I talked at some length to Clif Cox who displayed his $2000 Pelican Brief: a Cisco AP with POE injector, 1 watt amp, a timeout mechanism and other goodies stashed in a Pelican case. It looked similar to the pole-mounted units that Matt Peterson has created. Clif lives in Eugene and has been involved in the big hippy party, the Eugene Country Fair, for many years. About four years ago he "unwired" it with Richochet radios. He found a nearby farm house who was willing to share their phone and relayed the signal to the Country Fair bouncing off four radios with two radios in trees. A laptop would have two serial connectors (PC card serial adapters provided a second port)relayed the signal.

About three years ago he teamed with John Gilmore. John was fresh with recent stock options and offered to buy [http://www.tachyon.net/ a 2-way Tachyon Satellite Dish]. The satellite is much cooler solution than Richochet and can provide 256K up. About 3 years ago they used in at Country Fair and it has been a backbone at Burning Man the last couple of years.

Clif also showed some SpectraLink phones. These are cordless phones that use 802.11b. Both Proxim and Symbol make them. The best use H.323 protocols and DSSS. Frequency hopping phones are also available. Cliff is going to provide wireless service to Bhutan, about 60 miles east of Nepal this year.
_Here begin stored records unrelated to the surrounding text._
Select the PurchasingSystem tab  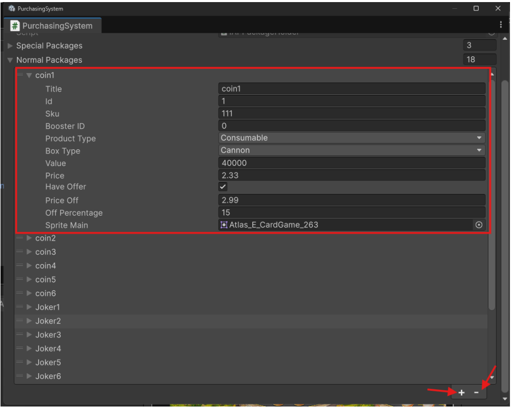(53, 26)
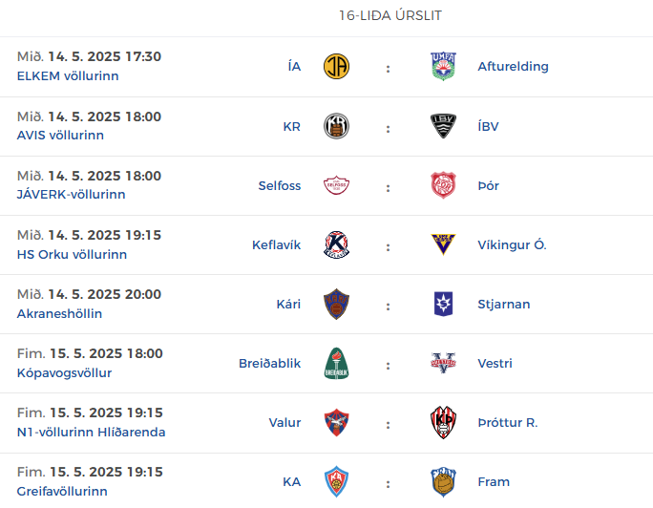The width and height of the screenshot is (653, 508).
Task: Click the Þór red crest
Action: click(443, 185)
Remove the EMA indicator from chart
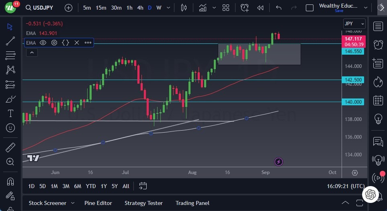The height and width of the screenshot is (211, 387). (76, 43)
The government wants to provide communications services in outlying areas so they are setting up point-to-point telecommuncations towers, linked via 802.11b and 2-way satellite dishes. I'm not sure whether the Tachyon will be used for the Bhutan uplink or not. BTW, Clif took me outside and showed me a hotter rod than any seen at the Portland Auto Show. He had a 2-way Tachyon satellite system stashed in the back of his car. The dish was so oval it looked like a surfboard. I'm stoked.